Pate kann sein, wer einer christlichen Kirche angehört, zum Abendmahl zugelassen ist und sein Patenamt als kirchlichen Auftrag ernst nehmen will. Mindestens einer der Paten sollte evangelisch sein. Evangelische Christen können ab dem Zeitpunkt ihrer Konfirmation das Patenamt übernehmen. In Ausnahmefällen können auch Glieder einer anderen christlichen Kirche als weitere Paten zugelassen werden. Vom Patenamt ausgeschlossen ist, wer keiner christlichen Kirche angehört oder wem die Fähigkeit zum Patenamt ausdrücklich aberkannt worden ist. Mitglieder von Sekten können als Paten nicht zugelassen werden.

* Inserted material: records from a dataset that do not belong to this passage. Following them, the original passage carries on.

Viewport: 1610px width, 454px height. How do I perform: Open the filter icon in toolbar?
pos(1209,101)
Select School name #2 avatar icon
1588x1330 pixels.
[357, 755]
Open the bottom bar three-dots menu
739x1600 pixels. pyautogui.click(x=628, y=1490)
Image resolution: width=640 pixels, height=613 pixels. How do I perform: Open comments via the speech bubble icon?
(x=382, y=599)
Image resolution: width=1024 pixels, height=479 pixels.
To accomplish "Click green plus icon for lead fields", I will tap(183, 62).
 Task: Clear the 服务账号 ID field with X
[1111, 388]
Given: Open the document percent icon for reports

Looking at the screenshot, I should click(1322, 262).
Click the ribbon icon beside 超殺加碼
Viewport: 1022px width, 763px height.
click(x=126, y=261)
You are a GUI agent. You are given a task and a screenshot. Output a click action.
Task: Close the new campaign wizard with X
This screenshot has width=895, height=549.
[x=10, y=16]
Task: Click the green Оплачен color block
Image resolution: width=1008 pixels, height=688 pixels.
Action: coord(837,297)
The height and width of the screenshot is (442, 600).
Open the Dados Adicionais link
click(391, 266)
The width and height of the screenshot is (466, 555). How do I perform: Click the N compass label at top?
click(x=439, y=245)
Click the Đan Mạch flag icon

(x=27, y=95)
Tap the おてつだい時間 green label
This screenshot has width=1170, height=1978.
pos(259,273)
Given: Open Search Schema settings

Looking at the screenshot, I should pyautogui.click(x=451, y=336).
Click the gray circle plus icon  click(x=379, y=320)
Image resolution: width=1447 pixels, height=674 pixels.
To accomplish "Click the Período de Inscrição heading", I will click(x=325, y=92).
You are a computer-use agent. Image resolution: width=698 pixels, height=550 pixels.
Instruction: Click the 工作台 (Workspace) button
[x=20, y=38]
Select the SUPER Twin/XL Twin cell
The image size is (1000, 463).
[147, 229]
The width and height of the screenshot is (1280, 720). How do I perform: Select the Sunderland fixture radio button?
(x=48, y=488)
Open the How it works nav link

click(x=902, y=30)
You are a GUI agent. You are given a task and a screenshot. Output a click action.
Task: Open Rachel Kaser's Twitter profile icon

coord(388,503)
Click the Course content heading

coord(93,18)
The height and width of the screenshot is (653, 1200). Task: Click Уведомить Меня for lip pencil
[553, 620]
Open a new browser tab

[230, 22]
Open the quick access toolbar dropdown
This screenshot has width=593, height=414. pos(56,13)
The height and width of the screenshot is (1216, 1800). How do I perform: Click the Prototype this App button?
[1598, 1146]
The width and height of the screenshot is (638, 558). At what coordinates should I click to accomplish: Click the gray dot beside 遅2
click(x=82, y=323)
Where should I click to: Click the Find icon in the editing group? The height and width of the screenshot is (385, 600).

Bei der Taufe werden die Paten zusammen mit den Eltern z.B. gefragt:
Liebe Eltern, liebe Paten! Den Glauben, die Hoffnung und die Liebe wird N.N. vor allem durch Euch erfahren. Durch die Art und Weise, wie Ihr miteinander und mit N.N. umgeht. Durch die Worte, die N.N. aus Eurem Mund hört. Durch die Wärme und Nähe, die Ihr N.N. schenkt. Darum frage ich Euch: Wollt ihr mit N.N. so leben, dass sie/er durch euch erfährt, wie lieb Gott uns Menschen hat? Wollt Ihr N.N. helfen, Jesus Christus als Freund und Bruder kennenzulernen? Und wollt Ihr Euch bemühen, ihr/ihm gute Begleiter zu sein auf dem Lebensweg und auf dem Weg zur Gemeinschaft der Christen, so antwortet: Ja, mit Gottes Hilfe.

Formalitäten

Taufanmeldungsformular (vom Pfarramt).
Termin fürs Taufgespräch mit PfarrerIn vereinbaren (evtl. die Paten dazu einladen).
Wenn Patin/Pate außerhalb der Kirchengemeinde wohnen, benötigen sie eine Patenbescheinigung. Diese ist erhältlich beim Pfarramt des Wohnortes.
Sofern Sie einer anderen Kirchengemeinde angehören als der, in welcher Sie und Ihr Kind wohnen, benötigen Sie vom Pfarramt Ihres Wohnortes eine Zession (= Zustimmung). Der Vollzug der Taufe wird dann an dieses Pfarramt weitergeleitet.
Familienstammbuch zum Taufgottesdienst mitbringen.
Für die Amtshandlung, für Organist und Mesner werden Gebühren erhoben. Die Höhe erfragen Sie bitte im zuständigen Pfarramt.